6.1  Revalidation and appraisal provide the opportunity for a psychiatrist to reflect upon their work with an experienced colleague and to develop a plan for subsequent professional development in the subsequent year.

6.2  The Royal College of Psychiatrists has established a clear framework of evidence that psychiatrists will present at appraisal. The College has been mindful of the need to start with a simple and readily understood process, building on what is already in place. The standards expected for psychiatrists over a five-year cycle are as follows:-

6.21  Providing evidence of good clinical practice. The College is recommending that this is done in two ways; firstly via at least two audits, per five-year revalidation cycle, of significant areas of clinical practice. The purpose of this is to demonstrate within key areas of practice the extent to which the doctor and multi-disciplinary colleagues are meeting agreed standards, providing the opportunity to correct these standards and then re-evaluate them the subsequent year.

On an individual level, each doctor will be required to discuss clinical cases, chosen at random, with a colleague, the colleague providing feedback and identifying good areas of clinical practice and areas for improvement. This is known as case-based discussion and in pilot work has been viewed enthusiastically by consultant psychiatrists.

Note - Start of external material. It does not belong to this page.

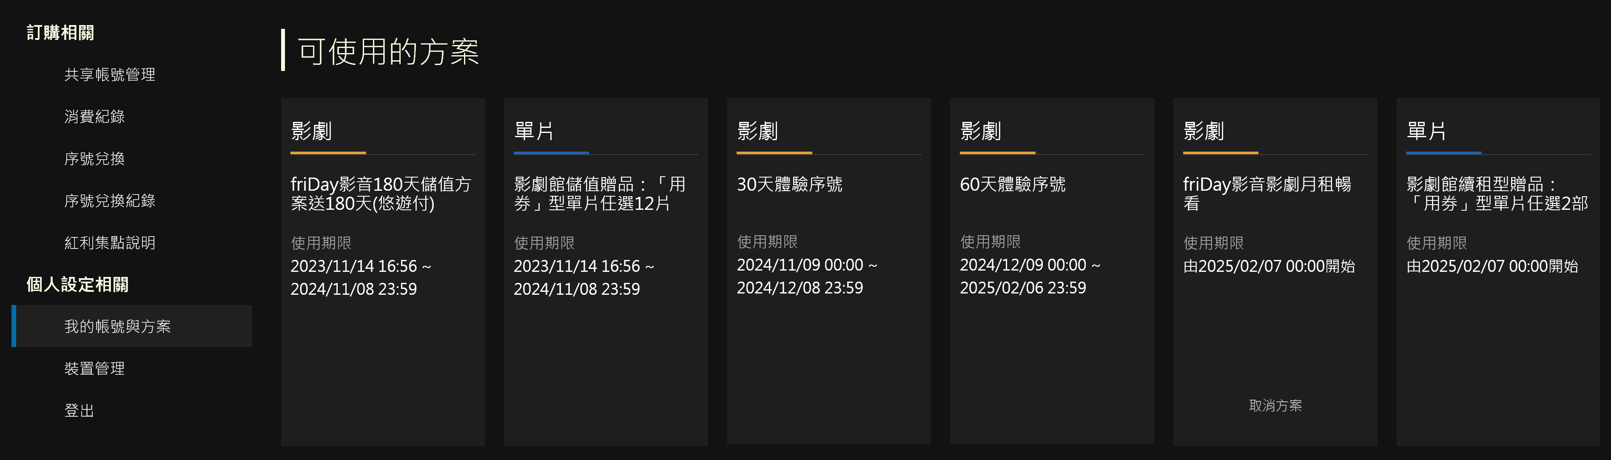
Task: Select 序號兌換 menu item
Action: pyautogui.click(x=94, y=159)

6.22  Feedback from patients. The patient experience is a key aspect of healthcare quality. The College has developed and evaluated a robust system of seeking anonymised feedback from patients. It is expected that this will be used at least once in a five yearly cycle, alongside local collection of patient feedback. It is expected at appraisal that the psychiatrist will demonstrate how they have adapted their practice according to feedback received.

6.23  Feedback from Colleagues. Almost all psychiatrists work within a multi-disciplinary team. Feedback from colleagues within the team, as to strengths and weaknesses, is helpful in developing the psychiatrist to be a key player and clinical leader within the team.

6.24  Clinical outcomes will become increasingly important over the coming years. The Royal College of Psychiatrists is recommending a range of outcomes to be used across mental health. The routine use of outcomes to inform the patient's progress and the practice of the doctor is an important measure to improve patient care.

6.25  Reflections upon complaints or serious untoward incidents. Each psychiatrist will be expected to reflect upon, learn lessons as appropriate and take any necessary action following a complaint or adverse incident. This will be reviewed at appraisal.

6.26  Continuing Professional Development. Each psychiatrist will be expected to demonstrate that they are fully compliant with the College's standards for continuing professional development.


7.1  The Royal College of Psychiatrists will have an important role in ensuring the success of revalidation, in the following areas:-

7.11  Leadership. The College has been clear that it supports the processes of revalidation and hence has sought to allay the concerns of its members. This has been achieved by focusing on the aims set out above.

7.12  Setting clear and measurable standards for revalidation. The College updated the standards expected for all psychiatrists (Good Psychiatric Practice, Third Edition) in 2008 in order to ensure that the professional standards set were measurable and provided a clear foundation for revalidation.

7.13  Provide training and support for appraisers. Although appraisal can be seen as a generic activity, the interpretation of the College standards requires specialist expertise.

7.14  Supporting employers in assisting doctors who require remediation and further training.